--- Start of Selected passage ---

1. They are very precious in themselves. Common things lie about the house. Choice things are locked up.

2. They are very profitable to us, and such things easily creep into our hearts.

3. The heart is the secretest place to lodge them in.

4. It is the safest place. Good precepts should be as ready in our thoughts as if we had them in our eyes.

(Francis Taylor, B. D.)

That they may keep thee from the strange woman.

1. By way of excellency. Wisdom is far more beautiful than the fairest strumpet in the world.

2. By her good counsel. Wisdom will advise thee for thy good.

3. By sweet and pleasant discourse far more pleasant to a pious heart than all the wanton songs in the world.

4. By arming thee against all objections. Keep in with knowledge, and thou shalt be sure to keep out of harlots' paws.

II. THE FALSE WOMAN IS A STRANGER. Possibly in the sense of being a foreigner, and not considering herself in the control of our moral laws.

1. A stranger in regard to marriage. Then thou hast no right to her.

2. A stranger in regard to carriage. Thou canst not look for any good respect from her.


1. The difference between her words and her deeds prove it. She speaks like a friend, and acts like an enemy.

--- End of Selected passage ---
--- Start of Listing ---

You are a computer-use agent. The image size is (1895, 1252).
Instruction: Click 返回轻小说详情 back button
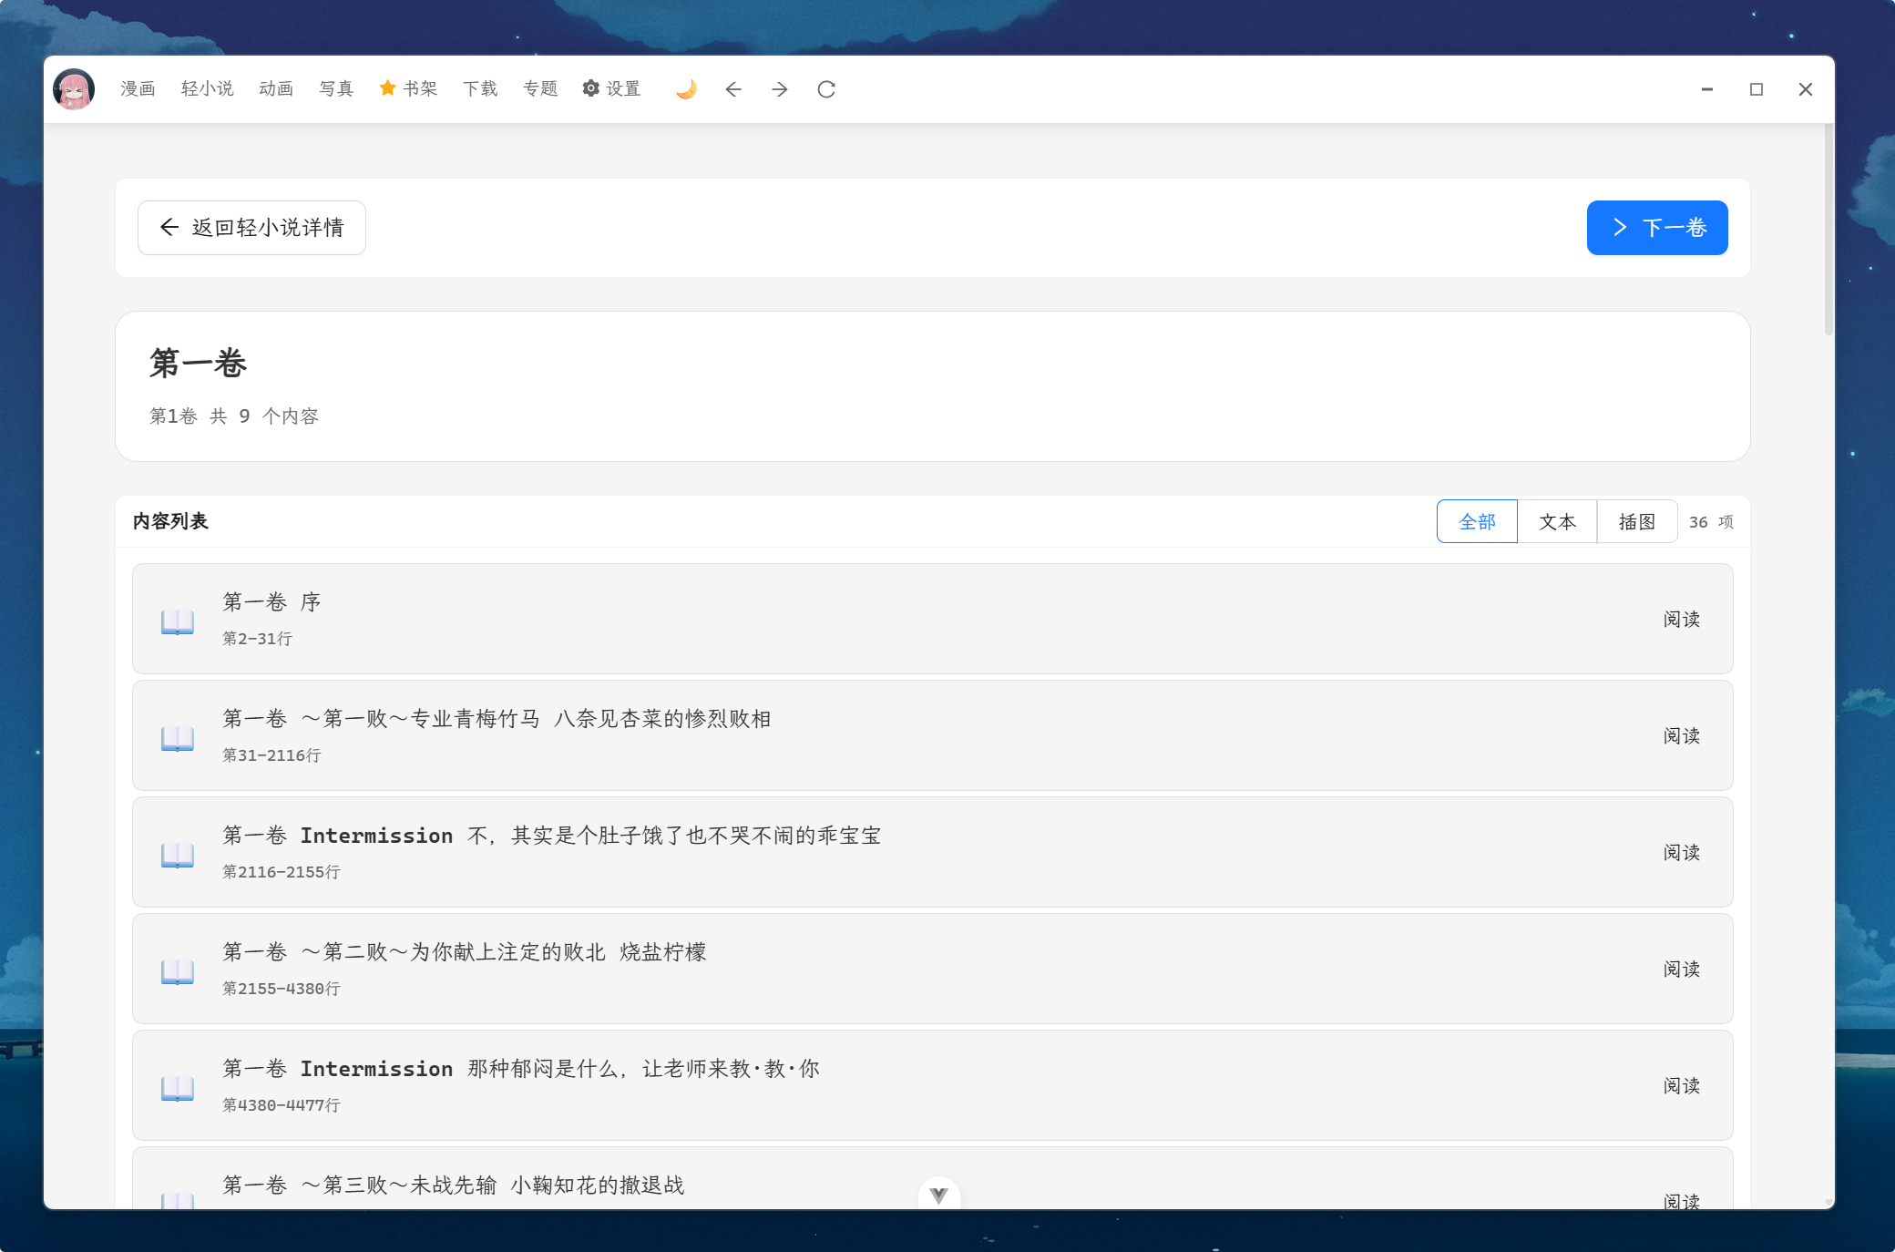coord(251,228)
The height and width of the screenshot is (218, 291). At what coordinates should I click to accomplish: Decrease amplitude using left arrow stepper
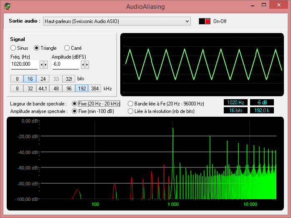tap(83, 64)
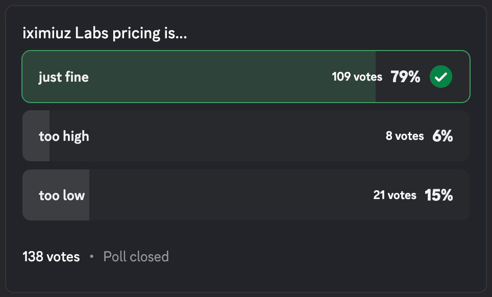Click the green checkmark icon
Screen dimensions: 492x297
coord(441,77)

--- End of Listing ---

**Written task**
Using the commentary on wisdom and the strange woman shown above, decide whether each statement agrees with it: (a) Common things are locked up. (b) Wisdom will advise the reader for the reader's good. (c) The false woman speaks like an enemy. For each, answer yes or no and quote the deciding words.

**Exercise answer**
(a) No: "Common things lie about the house. Choice things are locked up."
(b) Yes: "Wisdom will advise thee for thy good."
(c) No: "She speaks like a friend, and acts like an enemy."